Musica, senza steccati

venerdì 17 dicembre 2010

Guido Ceronetti: "Se la Scala chiude, che male c'è?"

"Se la Scala chiude, che male c'è?". Si chiude così un articolo di Guido Ceronetti apparso sulla Stampa di due giorni fa. Una provocazione? A giudicare dalle argomentazioni, mi sembra di no. Certo, il tono si addice all'autore, persona tanto colta quanto anticonformista. Di quelli veri, portatore di idee precise, magari bislacche agli occhi dei più, ma esposte con l'educata umiltà dei grandi. Ecco perché credo che creda davvero a quel che ha scritto sulla Stampa. Ed ecco perché, nel mio piccolo, provo ad oppormi.

Cos'è la Scala, anzitutto? E' il teatro musicale più celebre al mondo. Ora, ciò basta per farne un totem inattaccabile? Ovviamente no, soprattutto se ci si imbatte in considerazioni come questa: "Con la stessa sovvenzione statale, in un anno la scala svolge poco più di ottanta spettacoli e il teatro di Monaco più di trecento". L'ha scritta Claudio Casini in un suo libro che consiglio a chiunque voglia avvicinarsi alla musica per approfondirla. Libro datato, sicuramente. Ma non è che la situazione sia cambiata, anche perché - come spiega lo stesso Casini - dalla Germania ci divide la mentalità. Loro puntano alla costruzione di un tessuto culturale grazie ad eventi ripetuti e costanti, anche se di portata modesta; noi miriamo alla costruzione dell'Evento Esclusivo.

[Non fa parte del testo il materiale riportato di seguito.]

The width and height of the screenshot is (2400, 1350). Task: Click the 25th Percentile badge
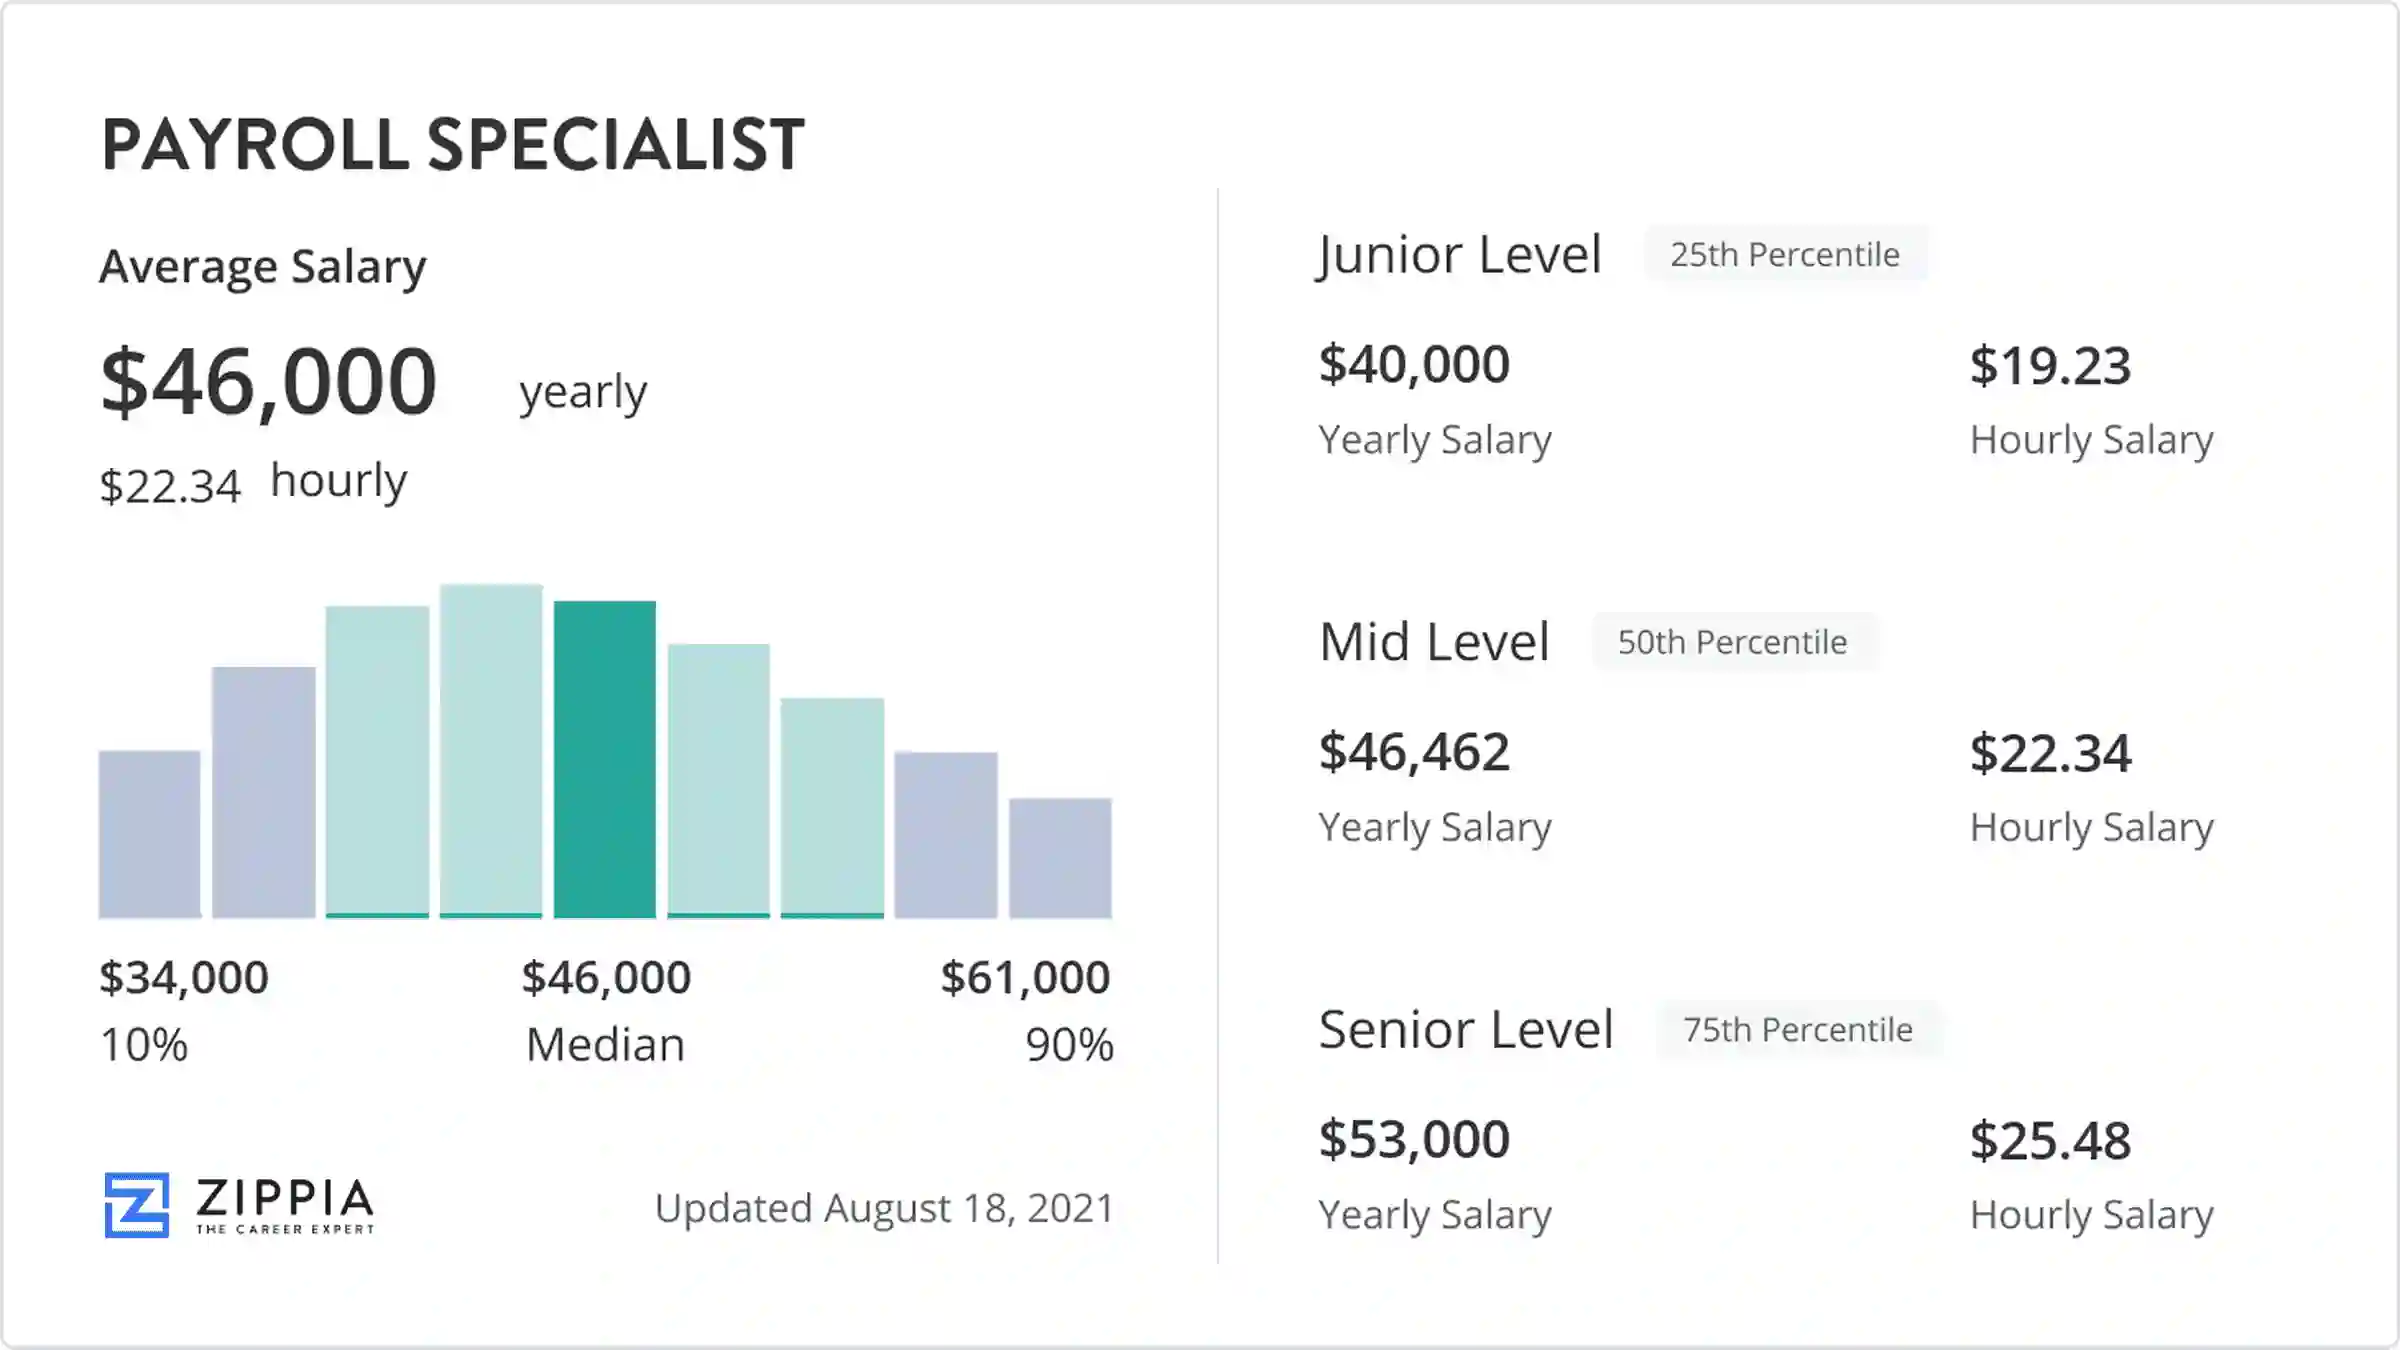tap(1785, 255)
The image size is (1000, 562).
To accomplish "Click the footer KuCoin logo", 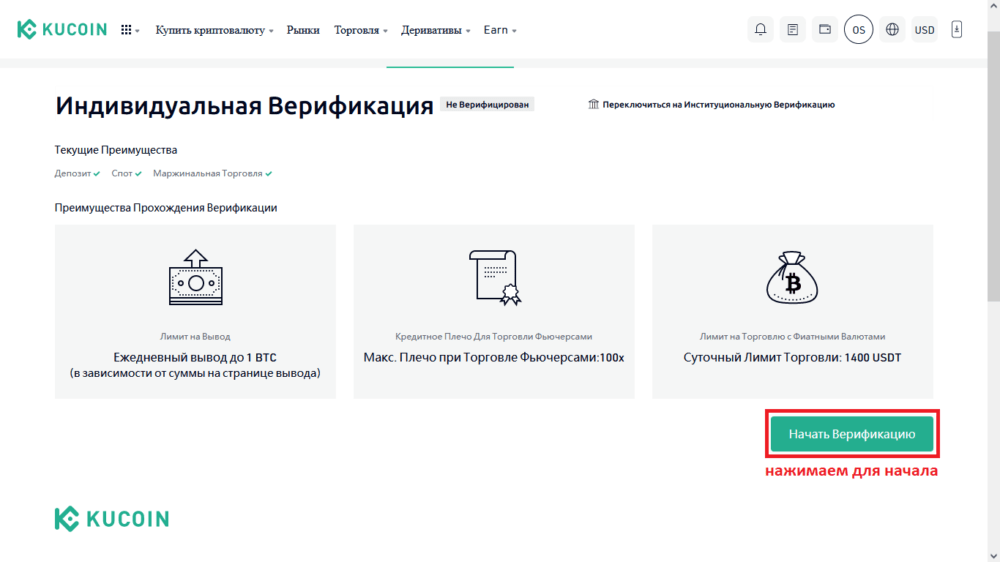I will pos(112,518).
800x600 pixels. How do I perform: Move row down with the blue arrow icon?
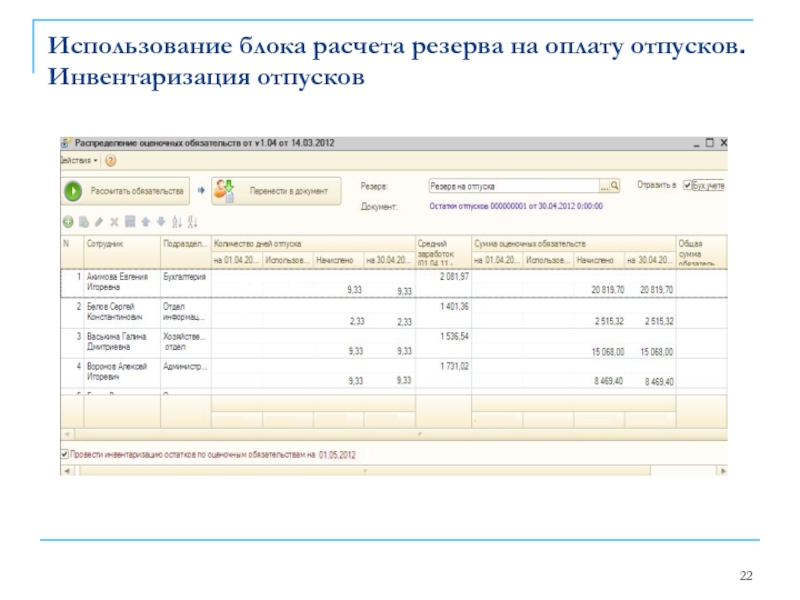[159, 220]
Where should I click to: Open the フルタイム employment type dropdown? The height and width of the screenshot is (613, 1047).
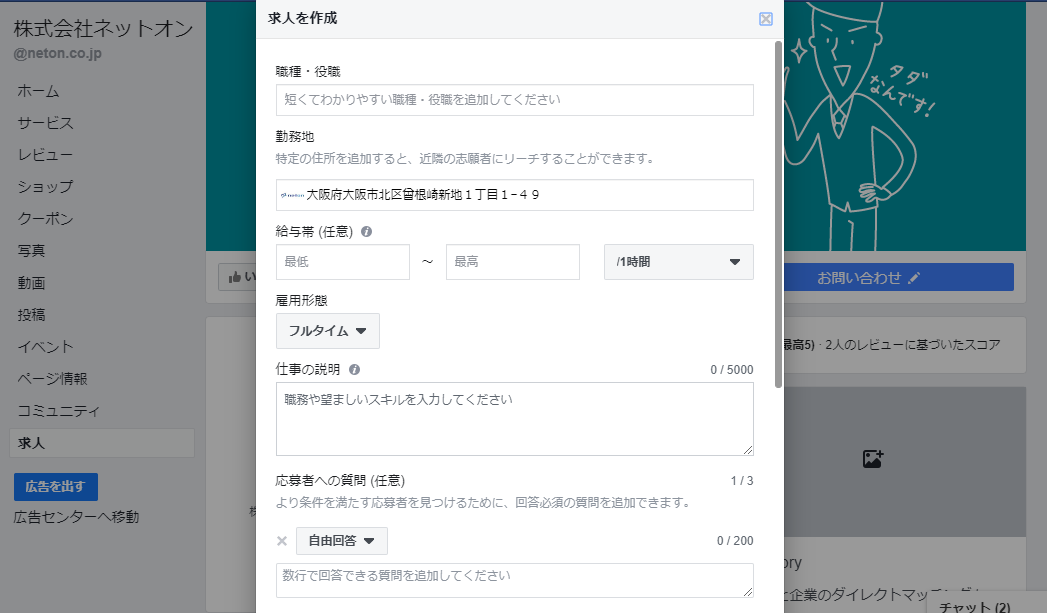point(327,330)
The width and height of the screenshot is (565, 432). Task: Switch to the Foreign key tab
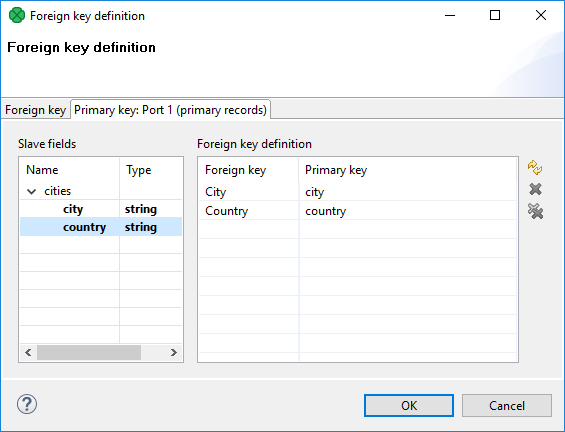click(35, 110)
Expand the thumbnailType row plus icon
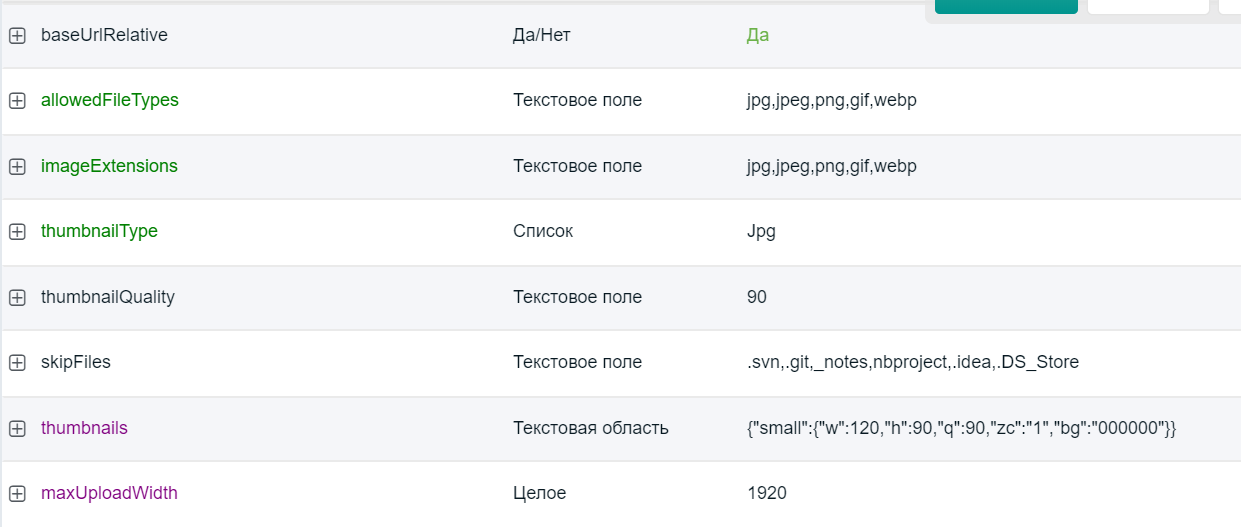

L'Evento Esclusivo della Scala è la "prima". Ceronetti la distrugge dicendo cose sacrosante: è mondanità, la musica non c'entra, quest'anno poi anche Baremboim ci si è messo leggendo la Costituzione a chi la conosce bene (Napolitano. Ma io penso che Baremboim abbia fatto bene), gli spettatori sono sfiniti di noia. Ok. Ma dopo la prima, stando ai numeri di Casini, ci sono altri 79 spettacoli, ai quali assistono prevalentemente musicofili tutt'altro che annoiati. In più, il sovrintendente Lissner sta affermando la consuetudine della prova generale aperta ai giovani: siamo lontani dalla filosofia tedesca, ma è comunque un bel passo in avanti.

Ceronetti, poi, dichiara morta l'opera lirica con la fine del XIX secolo. Sì, è vero. Ma allora sono morti anche il madrigale, la sinfonia, il mottetto, la fuga, il poema sinfonico, la musica da camera, la dodecafonia. E' morta insomma tutta la musica che non abbia genesi nella contemporaneità. E visto che non mi pare di vedere in giro nuovi generi (anche il giovane rock è dato per morto da molti), dovrei dedurne che è morta la musica. Bene, che si fa? Ci limitiamo ad ascoltare il suono dei clacson?

Mi fermo qui. Ceronetti mette sul fuoco tante altre idee, ma il senso generale è chiaro. Insomma, se chiude la Scala, che male c'è? Beh, c'è lo stesso male della chiusura di Pompei, degli Uffizi, del Piccolo Teatro, del Sistina, della Casa del Jazz. C'è un patrimonio culturale da alimentare, sia tenendo in vita il nostro passato sia dando al presente idee nuove. La cultura è il nostro petrolio (la nostra Gasolina, e perdonatemi l'autocitazione ma quel blog mi piaceva assai). Apriamola a tutti, rendiamola viva e capace di dire cose nuove anche se risale a secoli fa. E teniamo aperta la Scala. L'hanno anche restaurata da poco: sarebbero soldi buttati via.